The Court of Supervision alleged that Transfer absorbed MSF costs, thereby artificially reducing its profit margin and its tax liability. The recommendations of the Parliamentary Commission demand a clear, contractual and accounting separation of the common costs between MSF and Transfer. The third argument concerned good practice in procurement. Non-legally binding guidelines from ABOS/AGCD articulated in 1988-9 stated that procurement had to be informed by offers from at least three EU suppliers. MSF and other NGOs were unable to provide sufficient documentation to that effect. MSF argued that the market for emergency goods is subject to cartel formation, and that at a time of crisis prices tend to rise rapidly. Therefore it felt the need to rely on Transfer’s professionally constituted ‘stocks-on-standby’. The Court of Auditors granted that three different offers may not always be possible (eg. for patented medicines), and that delivery time is as much a consideration in emergencies as price/quality. Yet it held that the guideline to consider three suppliers then had to be followed at the time of constituting the stock. In that regard it was remarked how few emergency stocks were procured in the country affected by an emergency or its region. The mainly Belgian procurement leads to very high transportation costs: for the Kurdish emergency operation in 1991, for example, 60% of the expense incurred was for transport (p. 155-156).

The fourth argument concerned accountability.
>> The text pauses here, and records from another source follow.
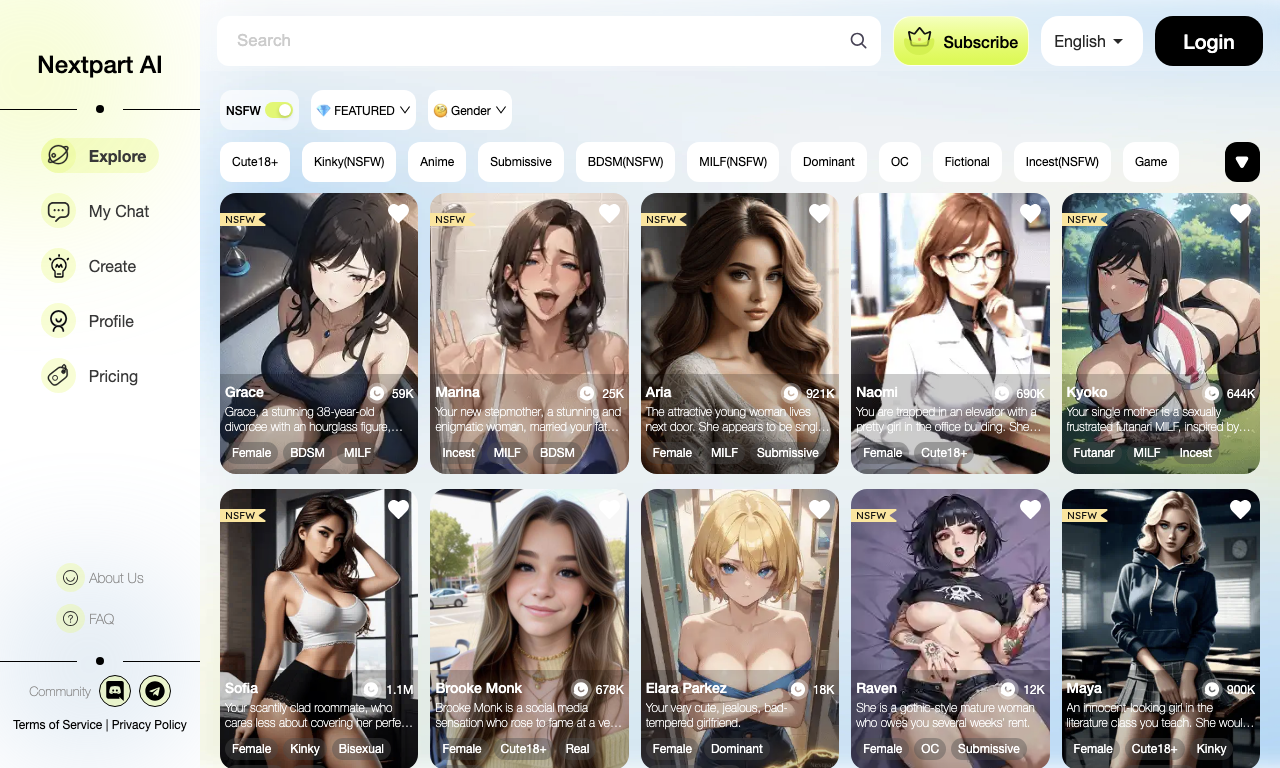Open the Discord community icon
Image resolution: width=1280 pixels, height=768 pixels.
pos(115,690)
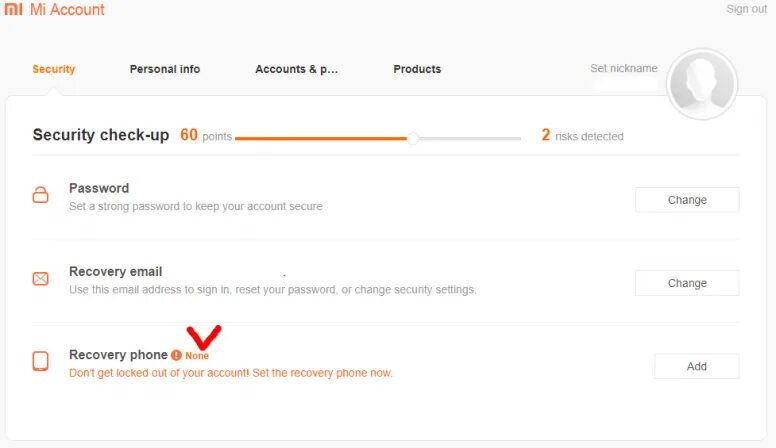The width and height of the screenshot is (776, 448).
Task: Add a recovery phone number
Action: coord(696,366)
Whereas government funds were given to MSF, they effectively went to Transfer. The auditors could thus not always find adequate documentation with MSF, which might effectively exist with Transfer. As a result, MSF either has to incorporate Transfer within its normal structure, which would have significant overall organisational costs, or effect a clearer dissociation and open it up to other NGOs.
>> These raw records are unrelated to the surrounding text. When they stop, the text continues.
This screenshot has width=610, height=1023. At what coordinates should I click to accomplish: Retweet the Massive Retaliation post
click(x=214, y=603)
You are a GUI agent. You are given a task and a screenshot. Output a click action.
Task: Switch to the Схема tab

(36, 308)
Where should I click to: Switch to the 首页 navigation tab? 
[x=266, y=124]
From a legal point of view, the situation is problematic in that the 1988-9 guidelines were not legally binding. The specific legal regulation of emergency aid did not take place in Belgium until 1995. Until then, the aid department and NGOs were effectively operating in a legal vacuum. A framework law needs to be developed, indicating the criteria for geographical choice, sectoral priority and thematic emphasis, to provide Belgian aid with a legal basis. As a consequence, the audit and resulting controversies are unlikely to lead to legal actions. On the contrary, the result will be more regulation. It remains to be seen whether this will also be simpler and better regulation. 

[1] Chambre des Représentants de Belgique: Suivi des problèmes de l’Administration Générale de la Coopération au Développement. Rapport fait au nom de la Commission Spéciale. 1123/1 – 96/97, Brussels, (July 1997).